Copy out the data from the line containing "Go to the Home icon" to its last line, exactly. No pictures.
• • • • •
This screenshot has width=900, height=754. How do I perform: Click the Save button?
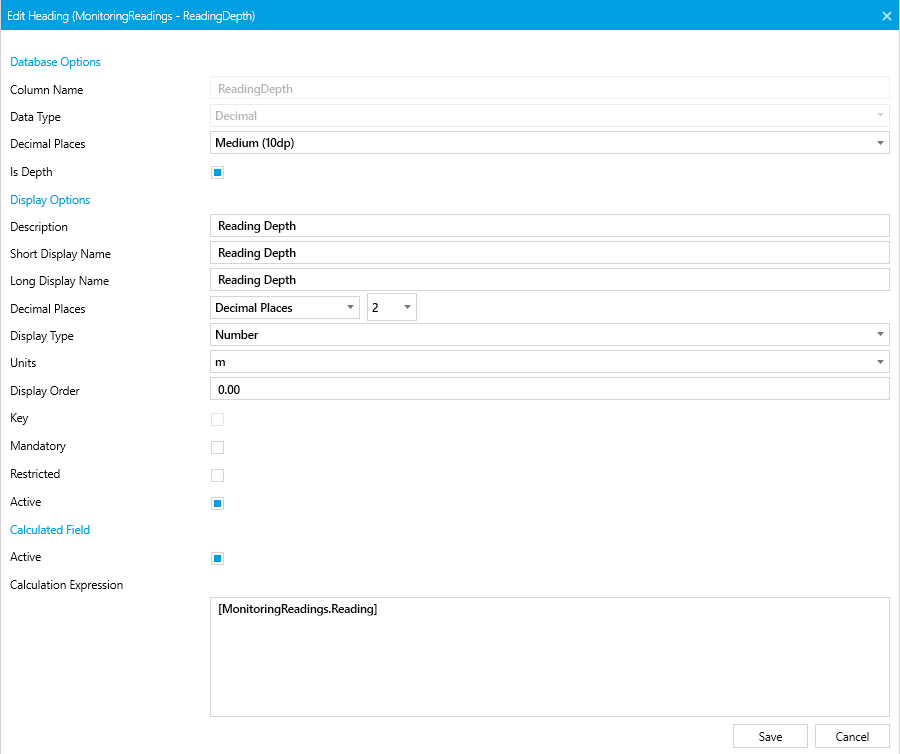click(x=770, y=736)
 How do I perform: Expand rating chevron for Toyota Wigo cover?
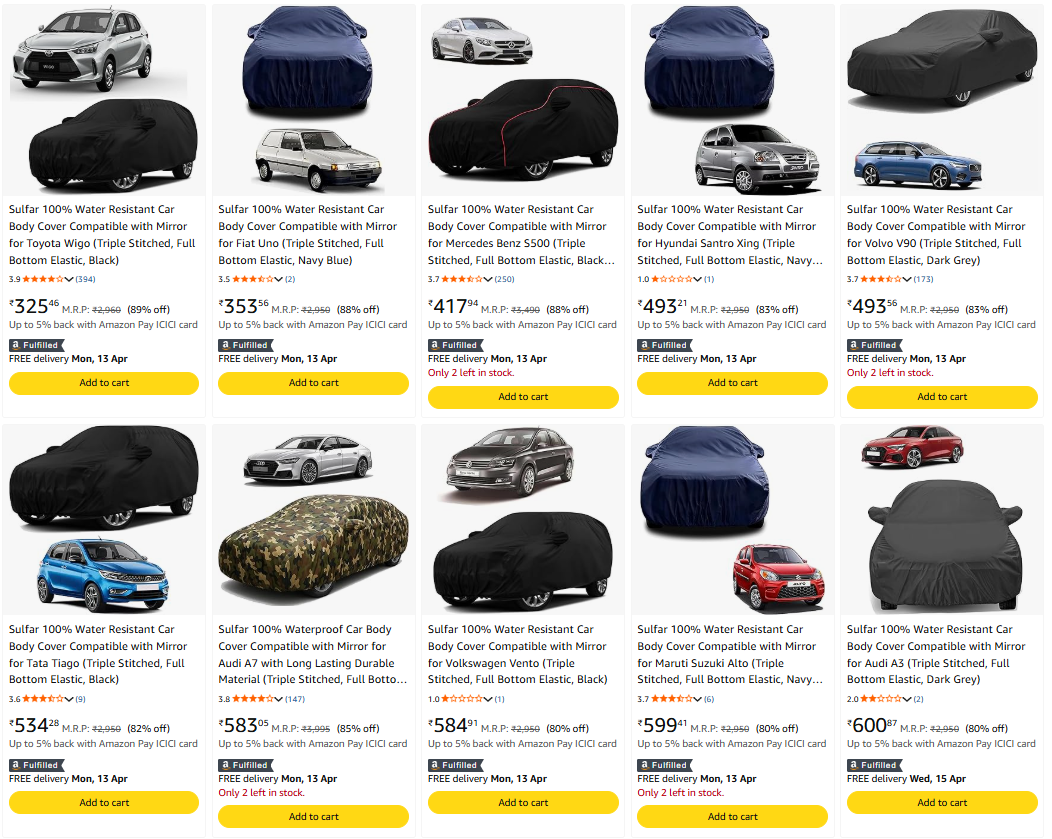click(x=69, y=279)
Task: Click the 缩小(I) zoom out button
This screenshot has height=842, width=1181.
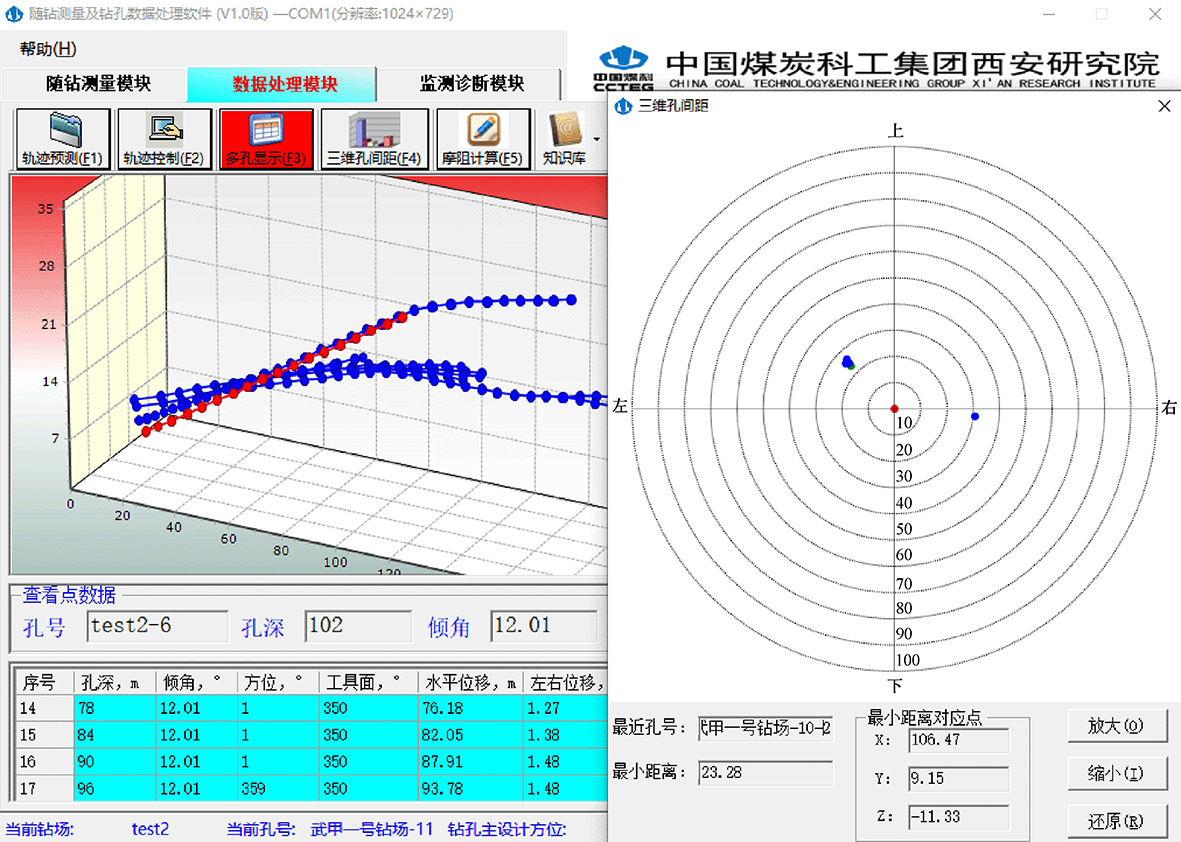Action: click(1116, 774)
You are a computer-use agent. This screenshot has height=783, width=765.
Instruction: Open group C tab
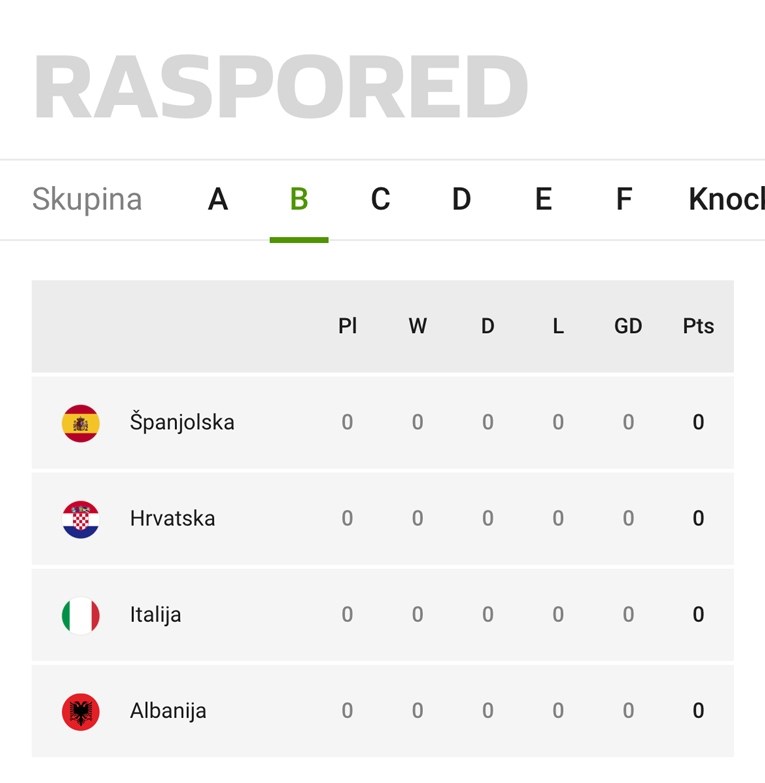(381, 199)

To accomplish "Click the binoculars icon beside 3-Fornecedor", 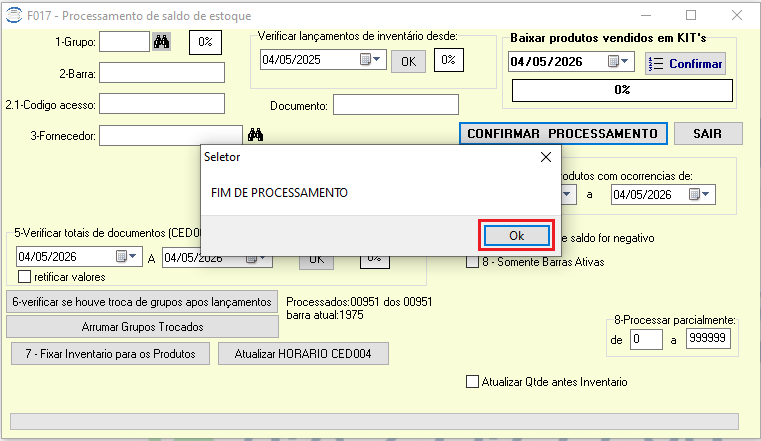I will point(255,134).
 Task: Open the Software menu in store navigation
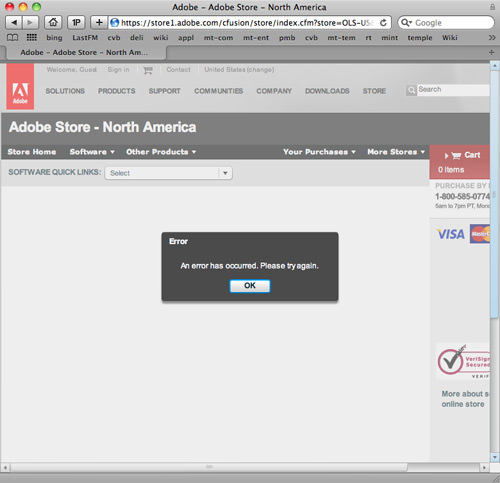tap(92, 152)

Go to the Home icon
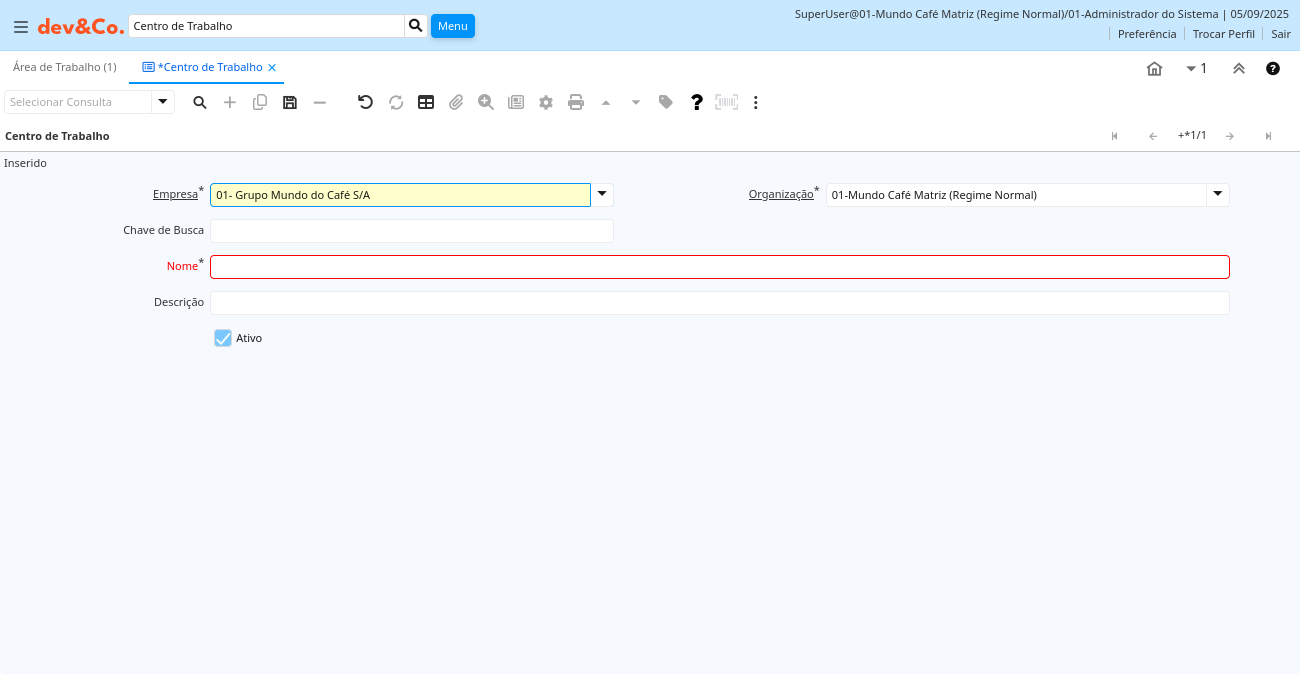[x=1154, y=69]
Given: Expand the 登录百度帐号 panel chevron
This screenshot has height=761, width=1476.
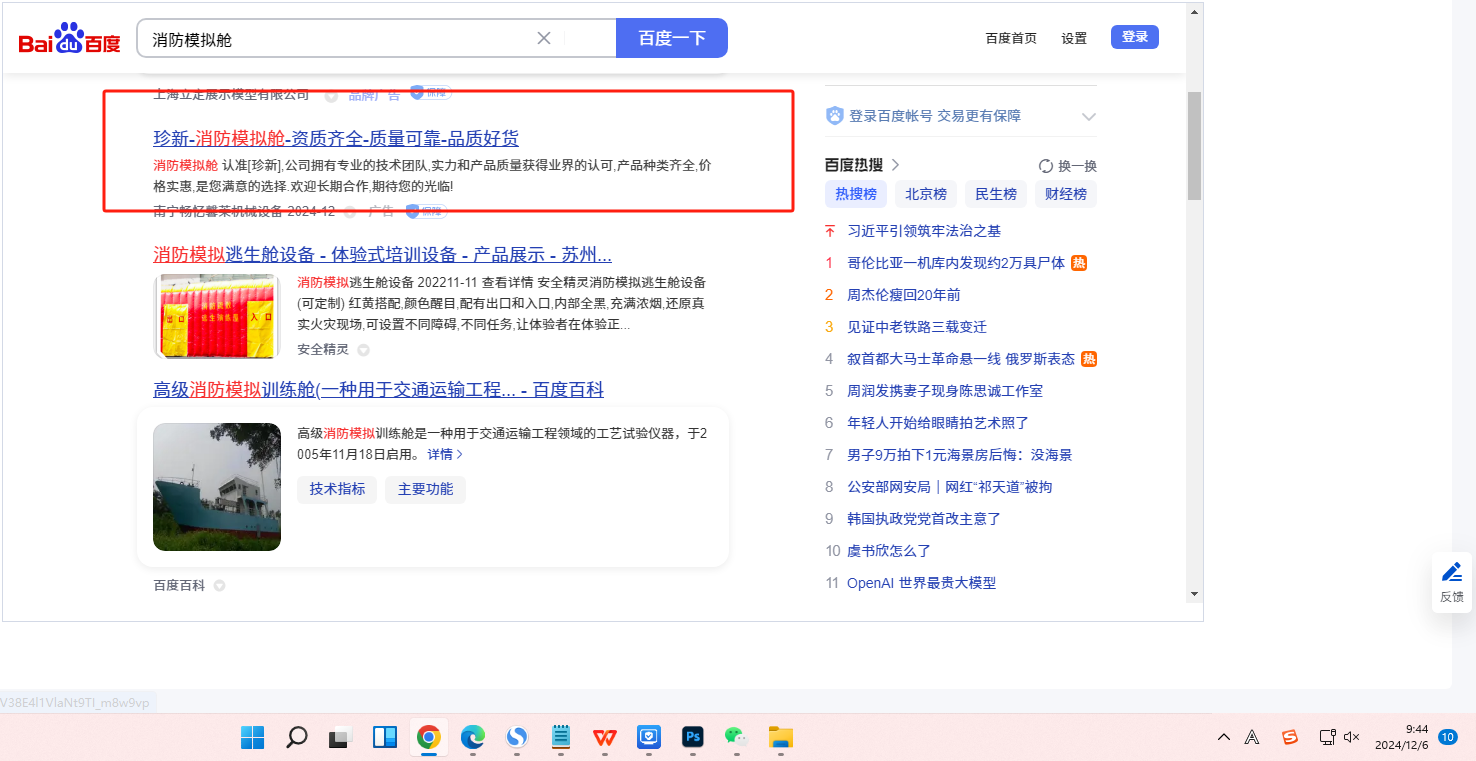Looking at the screenshot, I should [x=1089, y=117].
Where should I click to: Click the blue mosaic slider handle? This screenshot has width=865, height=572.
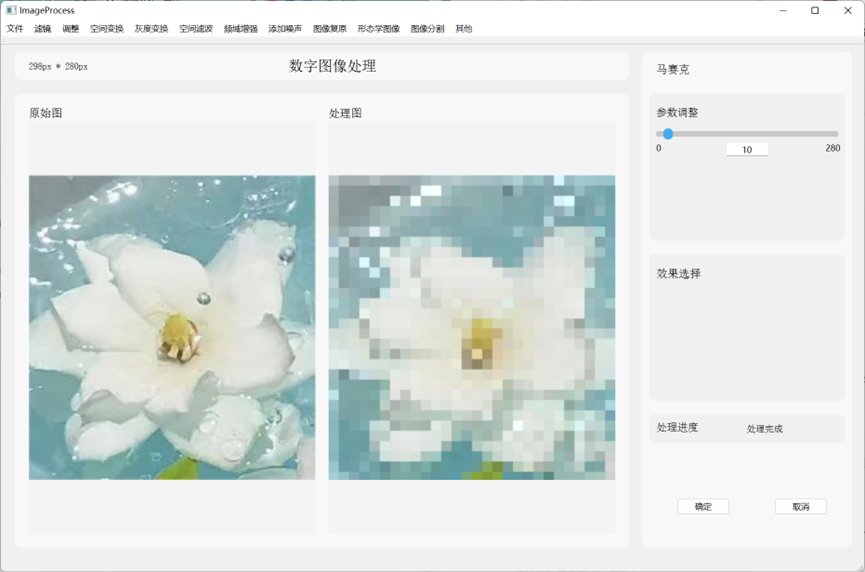668,134
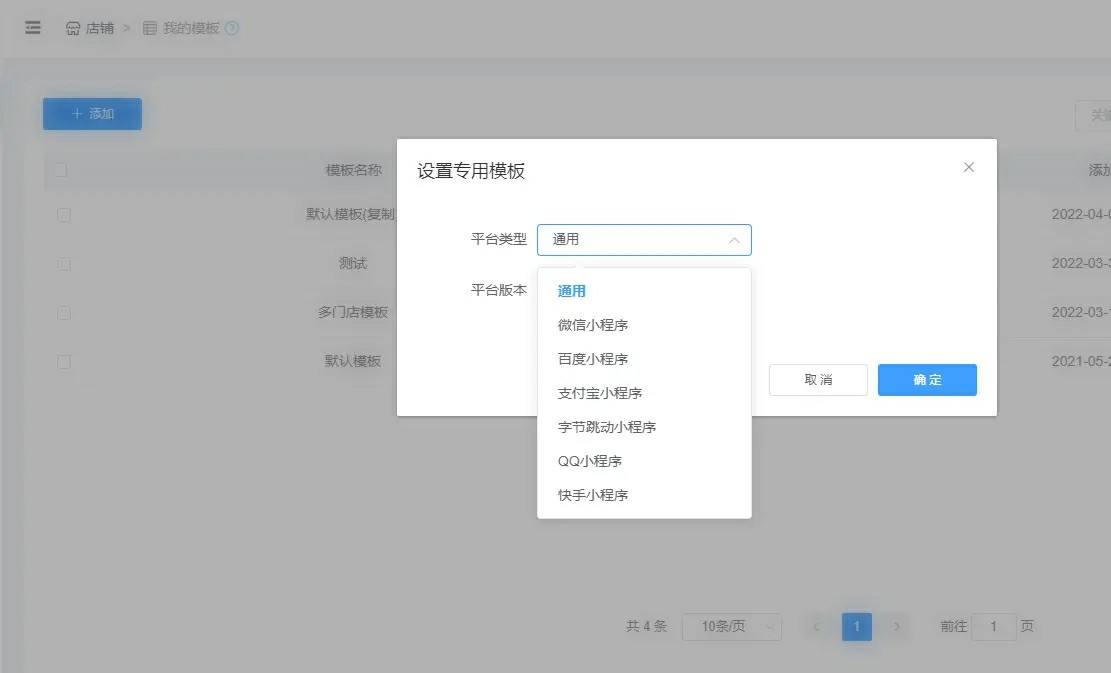Click the 取消 cancel button

[x=818, y=380]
• • • • •
## Output for this task:
Go to the Home icon
[x=1154, y=69]
Given: Expand the 登录百度帐号 panel chevron
This screenshot has height=761, width=1476.
Looking at the screenshot, I should [x=1089, y=117].
Where should I click to: Click the blue mosaic slider handle? This screenshot has width=865, height=572.
668,134
Click the 取消 cancel button

[x=818, y=380]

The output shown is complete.